Peru - Forestry



About 51% of Peru's land area, or approximately 65.2 million hectares (161.1 million acres), is covered by tropical rain forests. Most of Peru's exploitable timberlands lie on the eastern slopes of the Andes and in the Amazon Basin; the arid Pacific watershed cannot support forestlands. The trees of commercial importance on the coastal plain are amarillo, hualtaco, and algarroba (cut for railway ties and for charcoal fuel). Lumber from planted eucalyptus is used locally in the sierra for ties and for props by the mining industry. Eastern Peru, however, with its abundance of rain, consists of approximately 70 million ha (173 million acres) of forestland (more than half the country's area), most of it uncut. A precise indication of Peru's volume of standing timber has never been ascertained. The selva contains Peru's only coniferous stand, where ulcumano is logged. Cedar, mahogany, moena, tornillo, and congona (broadleaf hardwoods) are also logged. The rain forests of the Amazon lowlands contain cedar, mahogany, rubber (wild and plantation), and leche caspi (a chewing-gum base). Commercially important are tagua nuts, balata, coca, fibers, and a wide range of medicinal plants. Cultivation for illicit purposes of the coca leaf (the source of cocaine), which has long been used habitually and ritually by Andean Amerindians, was regarded as a growing problem by the Peruvian government and by the International Narcotics Control Board in the 1980s.
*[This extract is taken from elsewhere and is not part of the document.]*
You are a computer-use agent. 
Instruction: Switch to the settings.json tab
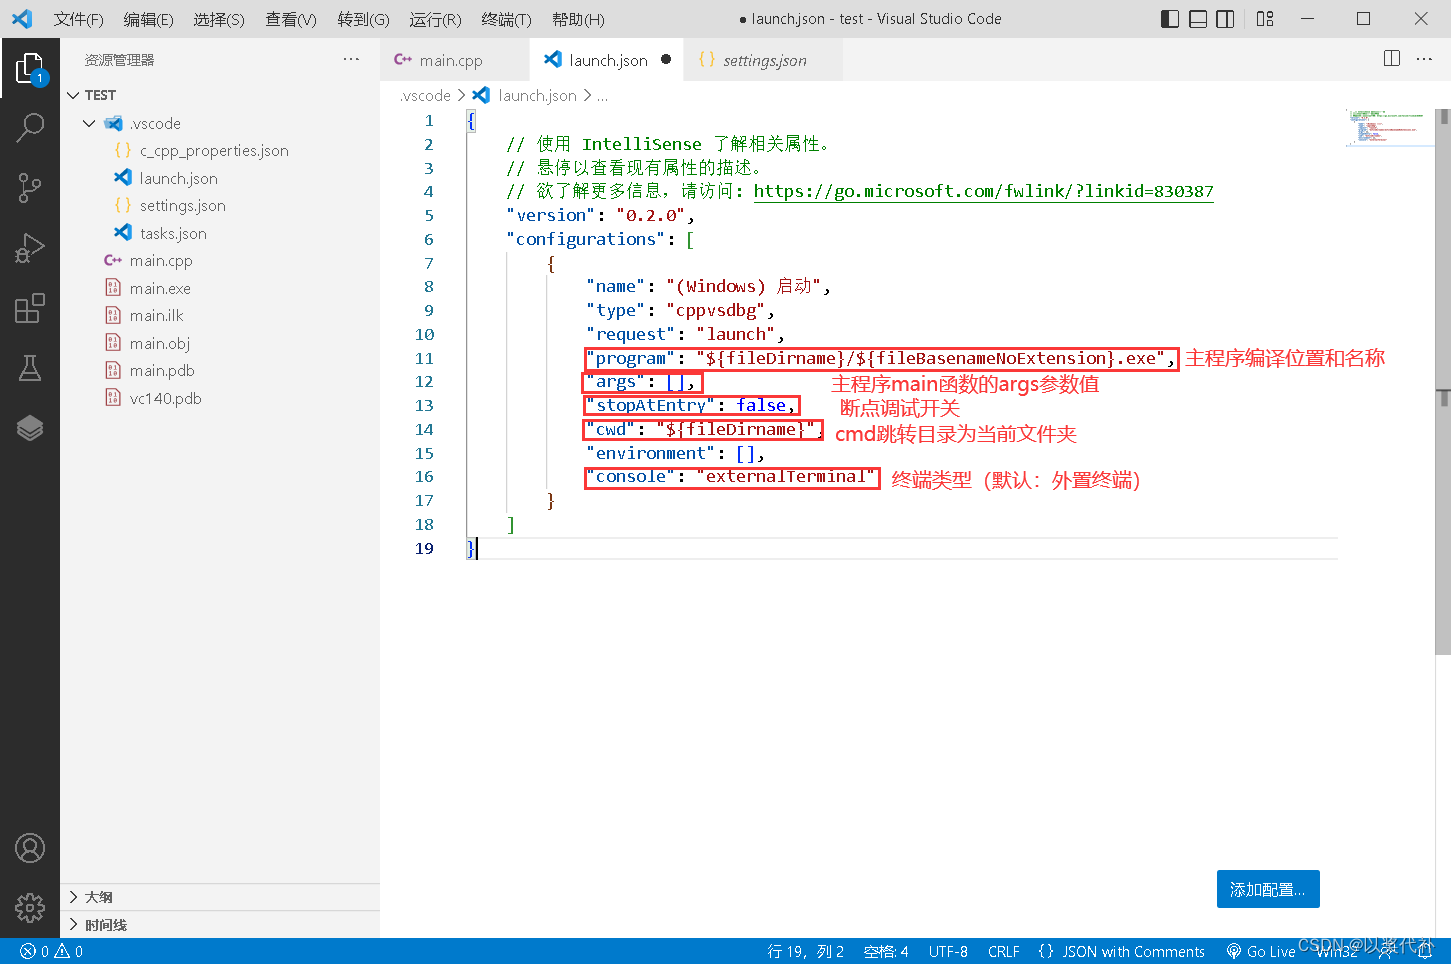[x=763, y=59]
Lumbering is conducted chiefly in the selva, where Pucallpa and Iquitos are the main sawmill centers. Mahogany is now the principal lumber export product, sent mainly to the United States and Europe; mahogany and Spanish cedar trees supply about half of Peru's lumber output, which falls far short of the nation's needs. In 2000, production of roundwood totaled 8,704,000 cu m (307 million cu ft).